Manual confirmation of static analysis reports is a daunting task. This is due to both the large number of warnings and the high density of false positives among them. Fuzzing techniques have been proposed to verify static analysis warnings. However, a major limitation is that fuzzing the whole project to reach all static analysis warnings is not feasible. This can take several days and exponential machine time to increase code coverage linearly. Therefore, we propose FuzzSlice, a novel framework that automatically prunes possible false positives among static analysis warnings. Unlike prior work that mostly focuses on confirming true positives among static analysis warnings, which requires end-to-end fuzzing, FuzzSlice focuses on ruling out potential false positives, which are the majority in static analysis reports. The key insight that we base our work on is that a warning that does not yield a crash when fuzzed at the function level in a given time budget is a possible false positive. To achieve this, FuzzSlice first aims to generate compilable code slices at the function level and then fuzzes these code slices instead of the entire binary. FuzzSlice is also unlikely to misclassify a true bug as a false positive because the crashing input can be reproduced by a fuzzer at the function level as well. We evaluate FuzzSlice on the Juliet synthetic dataset and real-world complex C projects. Our evaluation shows that the ground truth in the Juliet dataset had 864 false positives which were all detected by FuzzSlice. For the open-source repositories, we were able to get the developers from two of these open-source repositories to independently label these warnings. FuzzSlice automatically identifies 33 out of 53 false positives confirmed by developers in these two repositories. Thus FuzzSlice reduces false positives by 62.26% in the open-source repositories and by 100% in the Juliet dataset.

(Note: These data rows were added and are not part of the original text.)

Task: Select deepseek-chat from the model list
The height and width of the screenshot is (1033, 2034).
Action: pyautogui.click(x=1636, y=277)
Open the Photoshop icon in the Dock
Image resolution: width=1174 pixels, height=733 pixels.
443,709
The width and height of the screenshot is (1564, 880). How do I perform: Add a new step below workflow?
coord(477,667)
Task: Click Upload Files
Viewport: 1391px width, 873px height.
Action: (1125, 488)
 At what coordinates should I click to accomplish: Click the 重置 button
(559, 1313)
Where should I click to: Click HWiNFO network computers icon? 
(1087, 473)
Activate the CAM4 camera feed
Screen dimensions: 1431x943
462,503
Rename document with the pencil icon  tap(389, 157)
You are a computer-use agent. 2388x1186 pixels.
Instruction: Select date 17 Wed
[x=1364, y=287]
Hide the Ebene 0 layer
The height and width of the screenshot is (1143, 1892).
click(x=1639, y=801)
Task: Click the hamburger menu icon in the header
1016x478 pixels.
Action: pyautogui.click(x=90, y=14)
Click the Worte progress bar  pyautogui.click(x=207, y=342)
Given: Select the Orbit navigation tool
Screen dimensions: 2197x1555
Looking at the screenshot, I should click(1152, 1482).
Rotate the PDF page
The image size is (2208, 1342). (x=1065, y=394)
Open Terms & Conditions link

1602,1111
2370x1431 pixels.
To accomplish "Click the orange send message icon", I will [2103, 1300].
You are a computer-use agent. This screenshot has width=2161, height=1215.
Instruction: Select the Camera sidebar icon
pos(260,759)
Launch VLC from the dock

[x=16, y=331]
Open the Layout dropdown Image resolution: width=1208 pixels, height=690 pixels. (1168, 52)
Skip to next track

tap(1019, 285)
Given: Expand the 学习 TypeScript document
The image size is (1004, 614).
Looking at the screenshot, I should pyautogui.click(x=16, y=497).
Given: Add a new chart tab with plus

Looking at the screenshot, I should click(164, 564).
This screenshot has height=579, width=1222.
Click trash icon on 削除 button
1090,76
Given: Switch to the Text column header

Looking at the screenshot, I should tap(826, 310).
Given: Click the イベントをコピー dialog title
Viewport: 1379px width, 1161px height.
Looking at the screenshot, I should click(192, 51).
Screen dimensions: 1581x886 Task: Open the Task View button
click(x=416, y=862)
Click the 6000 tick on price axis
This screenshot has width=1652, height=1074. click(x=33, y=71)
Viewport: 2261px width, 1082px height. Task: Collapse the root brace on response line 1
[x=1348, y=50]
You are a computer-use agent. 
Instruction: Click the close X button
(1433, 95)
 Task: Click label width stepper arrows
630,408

翻译：人工确认静态分析报告是一项艰巨的任务，这既源于警告数量庞大，也源于其中误报的高密度。已有研究提出利用模糊测试技术验证静态分析警告，但主要局限在于对整个项目进行模糊测试以覆盖所有静态分析警告并不可行——这种方式可能需要数天时间，且代码覆盖率线性增长所需的机器时间呈指数级增加。为此，我们提出FuzzSlice这一新型框架，该框架能自动削减静态分析警告中的潜在误报。与以往主要关注确认静态分析警告中真阳性（需端到端模糊测试）的工作不同，FuzzSlice专注于排除潜在误报——这类问题在静态分析报告中占绝大多数。我们的核心思路在于：在给定时间预算内对函数级代码切片进行模糊测试时，若某警告未触发崩溃，则该警告为潜在误报。为实现此目标，FuzzSlice首先生成可编译的函数级代码切片，随后对这些代码切片（而非完整二进制文件）执行模糊测试。由于函数级模糊器同样能复现引发崩溃的输入，FuzzSlice也几乎不会将真实缺陷误判为误报。我们在Juliet合成数据集和真实复杂C项目上评估了FuzzSlice。实验表明，Juliet数据集的真实标注中包含864个误报，FuzzSlice全部检测成功。针对开源代码仓库，我们获得了两个仓库开发者的独立标注反馈。FuzzSlice在这两个仓库中自动识别出开发人员确认的53个误报中的33个，从而将开源仓库的误报率降低62.26%，在Juliet数据集中实现100%的误报削减。